CookingSchools.com: What should culinary arts students try to get out of
their school?
WP:
As much information as possible. Take the best from your instructors and
leave the rest. Understand the cooking background of your teachers, learn a
little of everything in the field. Learn how to fix stoves, drains,
dishwashers and more. Build a nice foundation and go on building your future
one brick at a time so that your career is strong and tremor free.
INDUSTRY TRENDS
CookingSchools.com: What are some trends that you see in the field of
culinary arts that might help prospective students?
WP:
I feel that a return to uncomplicated cooking is a must. Chefs have to
return to the basics and lead their proteges through intensive programs of
training. American Chefs have to learn the art of simplicity. We live in a
country of exageration, big cars, lots of shoes, lots of clothing, large
portions.
This influences the young apprentice to always search for extravagance. My
suggestion to students: search for your culture and identity. Study it well,
study it forever and put it on the plate.
CLOSING REMARKS
CookingSchools.com: Is there anything else you can tell us about
yourself, your career, or the profession that would be interesting or
helpful to others aspiring to enter and succeed as a chef?
WP:
I personally enjoy a style of cuisine that reaches for the past. Trends
come and go but traditions will be here forever. I made a step forward in
cooking by going back in time, and to me it means very much.

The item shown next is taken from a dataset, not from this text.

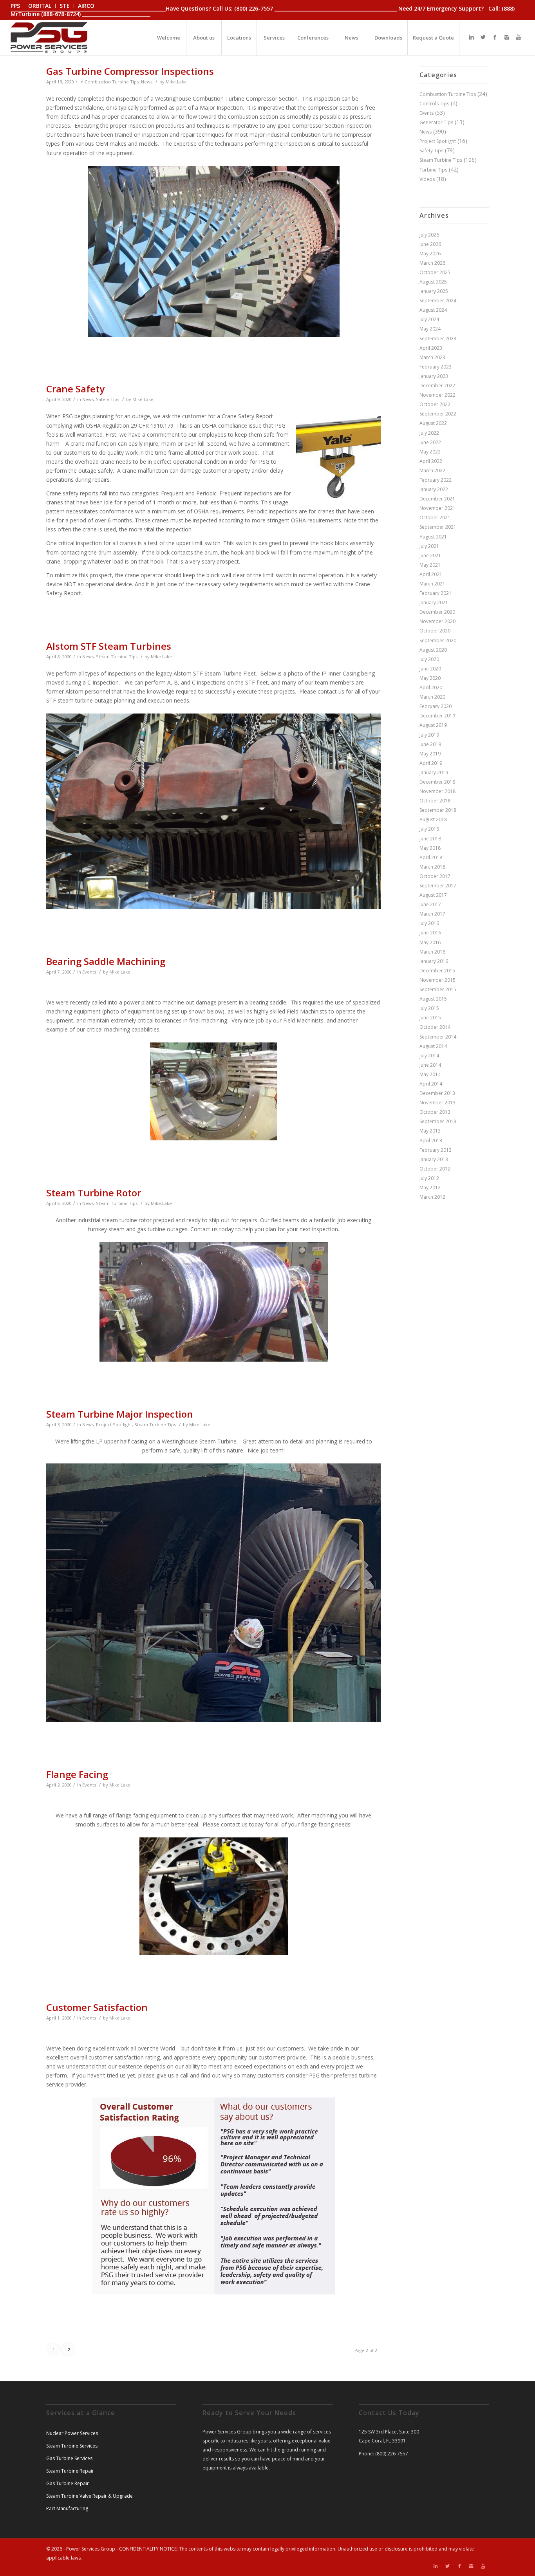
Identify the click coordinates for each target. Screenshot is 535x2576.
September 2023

Presenting the
flavors of my land, rich in history and culture has been a true journey of
pleasure. I have lived my life in the field knowing of the obstacles and
defeats, but never beaten. I spent my life crusading against the
bastardization of the Italian Cuisine and elevated the flag of authenticity.
I have always believed that traditions are like umbilical cords. They will
always take you back to your grand mothers no matter how many times your
roads in life may change. Here in the smallest State in the Union, Chef
Walter Potenza stands tall representing his heritage, and guiding others to
follow. Here in Providence, when the curtains open and its show time, Walter
is here hoping to be consistent, authentic, and maybe leave a legacy behind.
That is the biggest pay check a chef could ever receive.